• **TASK INSTRUCTIONS**
Present every line of the items below as a Markdown table with two columns, Row and Line. Number the rows and leave out the blank lines.

• **RECORDS SUPPLIED**
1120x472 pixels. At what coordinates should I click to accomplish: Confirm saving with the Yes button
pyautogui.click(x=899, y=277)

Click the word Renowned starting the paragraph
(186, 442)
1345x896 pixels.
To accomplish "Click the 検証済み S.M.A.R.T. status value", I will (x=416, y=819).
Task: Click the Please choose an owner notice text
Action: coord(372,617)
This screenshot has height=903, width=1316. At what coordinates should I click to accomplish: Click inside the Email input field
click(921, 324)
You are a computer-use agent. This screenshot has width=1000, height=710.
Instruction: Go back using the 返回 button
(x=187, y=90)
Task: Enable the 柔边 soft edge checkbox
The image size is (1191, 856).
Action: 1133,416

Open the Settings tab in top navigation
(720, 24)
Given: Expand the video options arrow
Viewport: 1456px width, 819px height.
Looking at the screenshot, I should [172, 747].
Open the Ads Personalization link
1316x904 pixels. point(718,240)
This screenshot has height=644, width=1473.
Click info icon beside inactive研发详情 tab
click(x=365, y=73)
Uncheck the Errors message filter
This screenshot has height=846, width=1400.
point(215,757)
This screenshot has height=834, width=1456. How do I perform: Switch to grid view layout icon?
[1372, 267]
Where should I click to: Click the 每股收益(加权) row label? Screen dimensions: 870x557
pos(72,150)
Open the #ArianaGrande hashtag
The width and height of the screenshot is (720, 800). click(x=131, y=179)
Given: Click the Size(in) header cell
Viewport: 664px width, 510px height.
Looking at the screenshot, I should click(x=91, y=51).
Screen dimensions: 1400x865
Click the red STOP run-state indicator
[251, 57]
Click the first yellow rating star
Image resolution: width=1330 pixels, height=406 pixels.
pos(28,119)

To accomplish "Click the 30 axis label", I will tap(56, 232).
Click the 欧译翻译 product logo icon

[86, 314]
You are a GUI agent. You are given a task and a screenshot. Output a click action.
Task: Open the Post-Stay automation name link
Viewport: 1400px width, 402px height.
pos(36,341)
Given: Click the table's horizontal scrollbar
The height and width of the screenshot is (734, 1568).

• **TASK SOLUTION**
| Row | Line |
|---|---|
| 1 | 1120x472 pixels. At what coordinates should I click to accomplish: Confirm saving with the Yes button |
| 2 | pyautogui.click(x=899, y=277) |
| 3 | Click the word Renowned starting the paragraph |
| 4 | (186, 442) |
| 5 | 1345x896 pixels. |
| 6 | To accomplish "Click the 検証済み S.M.A.R.T. status value", I will (x=416, y=819). |
| 7 | Task: Click the Please choose an owner notice text |
| 8 | Action: coord(372,617) |
| 9 | This screenshot has height=903, width=1316. At what coordinates should I click to accomplish: Click inside the Email input field |
| 10 | click(921, 324) |
| 11 | You are a computer-use agent. This screenshot has width=1000, height=710. |
| 12 | Instruction: Go back using the 返回 button |
| 13 | (x=187, y=90) |
| 14 | Task: Enable the 柔边 soft edge checkbox |
| 15 | The image size is (1191, 856). |
| 16 | Action: 1133,416 |
| 17 | Open the Settings tab in top navigation |
| 18 | (720, 24) |
| 19 | Given: Expand the video options arrow |
| 20 | Viewport: 1456px width, 819px height. |
| 21 | Looking at the screenshot, I should [172, 747]. |
| 22 | Open the Ads Personalization link |
| 23 | 1316x904 pixels. point(718,240) |
| 24 | This screenshot has height=644, width=1473. |
| 25 | Click info icon beside inactive研发详情 tab |
| 26 | click(x=365, y=73) |
| 27 | Uncheck the Errors message filter |
| 28 | This screenshot has height=846, width=1400. |
| 29 | point(215,757) |
| 30 | This screenshot has height=834, width=1456. How do I perform: Switch to grid view layout icon? |
| 31 | [1372, 267] |
| 32 | Where should I click to: Click the 每股收益(加权) row label? Screen dimensions: 870x557 |
| 33 | pos(72,150) |
| 34 | Open the #ArianaGrande hashtag |
| 35 | The width and height of the screenshot is (720, 800). click(x=131, y=179) |
| 36 | Given: Click the Size(in) header cell |
| 37 | Viewport: 664px width, 510px height. |
| 38 | Looking at the screenshot, I should click(x=91, y=51). |
| 39 | Screen dimensions: 1400x865 |
| 40 | Click the red STOP run-state indicator |
| 41 | [251, 57] |
| 42 | Click the first yellow rating star |
| 43 | Image resolution: width=1330 pixels, height=406 pixels. |
| 44 | pos(28,119) |
| 45 | To accomplish "Click the 30 axis label", I will tap(56, 232). |
| 46 | Click the 欧译翻译 product logo icon |
| 47 | [86, 314] |
| 48 | You are a GUI agent. You are given a task and a screenshot. Output a click action. |
| 49 | Task: Open the Post-Stay automation name link |
| 50 | Viewport: 1400px width, 402px height. |
| 51 | pos(36,341) |
| 52 | Given: Click the table's horizontal scrollbar |
| 53 | The height and width of the screenshot is (734, 1568). |